- **Problem to work on**
Set down, unchanged, the line with "Screen dimensions: 1568x612" and everything after it through the last line of the data.

+ + +

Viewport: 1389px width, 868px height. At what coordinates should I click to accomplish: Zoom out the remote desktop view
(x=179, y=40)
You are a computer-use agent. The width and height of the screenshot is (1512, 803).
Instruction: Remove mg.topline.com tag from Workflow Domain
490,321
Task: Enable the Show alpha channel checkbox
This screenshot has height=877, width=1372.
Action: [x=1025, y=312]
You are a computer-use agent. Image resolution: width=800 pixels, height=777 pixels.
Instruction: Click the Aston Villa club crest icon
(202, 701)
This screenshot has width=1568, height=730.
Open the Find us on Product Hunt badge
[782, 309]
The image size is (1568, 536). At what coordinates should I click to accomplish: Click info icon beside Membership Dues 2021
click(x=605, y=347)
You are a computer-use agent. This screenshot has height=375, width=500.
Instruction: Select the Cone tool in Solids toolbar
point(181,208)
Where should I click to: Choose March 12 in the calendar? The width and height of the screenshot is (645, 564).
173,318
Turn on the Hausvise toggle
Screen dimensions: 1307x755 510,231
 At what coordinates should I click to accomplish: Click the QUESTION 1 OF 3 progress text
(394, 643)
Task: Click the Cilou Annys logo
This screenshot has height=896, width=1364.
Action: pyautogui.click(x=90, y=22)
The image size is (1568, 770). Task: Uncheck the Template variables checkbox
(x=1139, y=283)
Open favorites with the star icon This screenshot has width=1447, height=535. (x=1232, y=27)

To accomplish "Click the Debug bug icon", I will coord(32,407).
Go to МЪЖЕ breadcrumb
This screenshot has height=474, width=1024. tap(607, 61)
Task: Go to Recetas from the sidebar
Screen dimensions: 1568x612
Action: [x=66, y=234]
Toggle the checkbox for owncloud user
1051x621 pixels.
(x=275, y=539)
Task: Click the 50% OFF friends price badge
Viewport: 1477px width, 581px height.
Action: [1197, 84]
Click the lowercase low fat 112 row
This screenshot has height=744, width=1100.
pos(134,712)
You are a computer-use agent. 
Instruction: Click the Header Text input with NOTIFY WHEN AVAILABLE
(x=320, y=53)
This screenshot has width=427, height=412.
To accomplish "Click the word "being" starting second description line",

+ + +

- **Problem solution**
Screen dimensions: 1568x612
Action: [x=66, y=234]
Toggle the checkbox for owncloud user
1051x621 pixels.
(x=275, y=539)
Task: Click the 50% OFF friends price badge
Viewport: 1477px width, 581px height.
Action: [1197, 84]
Click the lowercase low fat 112 row
This screenshot has height=744, width=1100.
pos(134,712)
You are a computer-use agent. 
Instruction: Click the Header Text input with NOTIFY WHEN AVAILABLE
(x=320, y=53)
This screenshot has width=427, height=412.
To accomplish "Click the word "being" starting second description line",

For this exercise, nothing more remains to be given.